The undergraduate students in Professor Jeremy Weber’s class "Skills for Policy Research and Analysis" put their coursework into practice with a presentation to the Pennsylvania Department of Environmental Protection in December.
The course, which is part of the Graduate School of Public and International Affairs’ initiative to introduce undergraduate students to issues in local and global public policy, provides hands-on training through a blend of lecture-based instruction and experiential learning. Undergrads from schools across the university are now able to enhance their primary area of study with individual courses taught by experienced public affairs faculty, by pursuing a minor in Public Policy or certificate in Nonprofit Management, or as part of the Policy and Social Impact Fellows Program.
This first cohort of students in the class ranged from sophomores to seniors and represented departments including philosophy, mathematics, and public service.
“This class was a good introduction to the background and structure of policy analysis for people who don’t have much experience with the topic,” explained junior environmental studies student, Emma Lardear. Her senior classmate, religious studies major Sarah Barnes, echoed the endorsement, explaining the course gave “real insight into a possible career in public policy and equipped me with basic skills for any post-grad plan that few other Pitt classes have.”

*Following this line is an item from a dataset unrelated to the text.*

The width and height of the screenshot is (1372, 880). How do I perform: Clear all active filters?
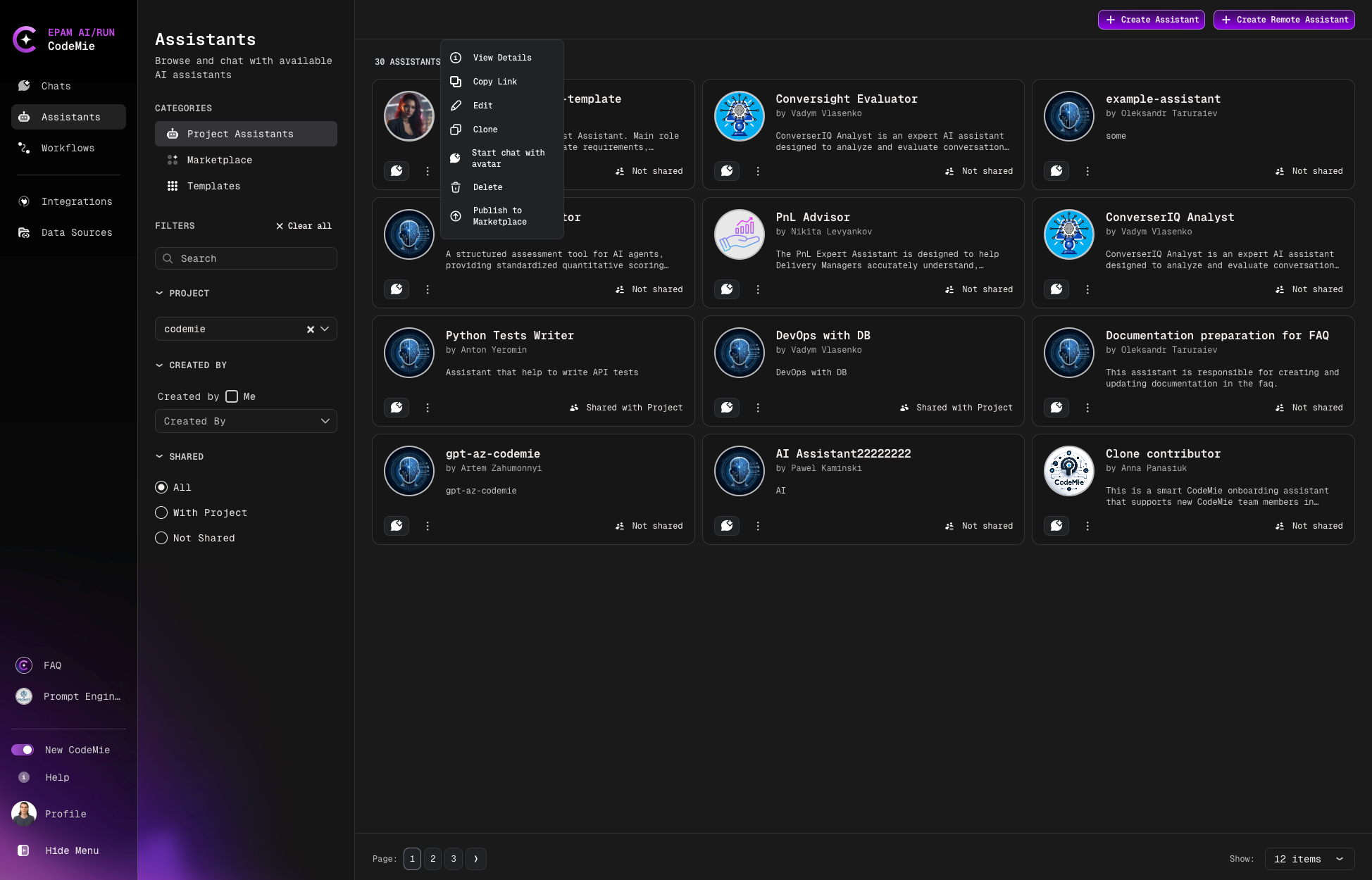pos(304,226)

Weber’s class partnered with the Pennsylvania Department of Environmental Protection (DEP) as it sought to assess the equitable distribution of its Growing Greener grant program. With grants to nonprofits and local governments totaling tens of millions of dollars annually, the program aims to protect watersheds through investments such as fencing to protect streams from livestock and infrastructure to manage stormwater. The semester began by engaging the client to better understand the program and research needs and culminated with students presenting their findings to management at the DEP. The staff were very impressed with the students’ insights and even expressed interest in collaborating on future research into how to better serve areas that have had few grant applications and awards.
“A highlight was presenting our work to staff of the Pennsylvania Department of Environmental Protection and seeing them light up and be genuinely excited about our findings,” said Larder when discussing the meeting. “I would recommend this class to anyone, regardless of major, as you do learn many skills for understanding and improving policy.”
For more information about this course and other opportunities available to undergrads within the School of Public and International Affairs, visit the Undergraduate Programs website, or contact email@example.com.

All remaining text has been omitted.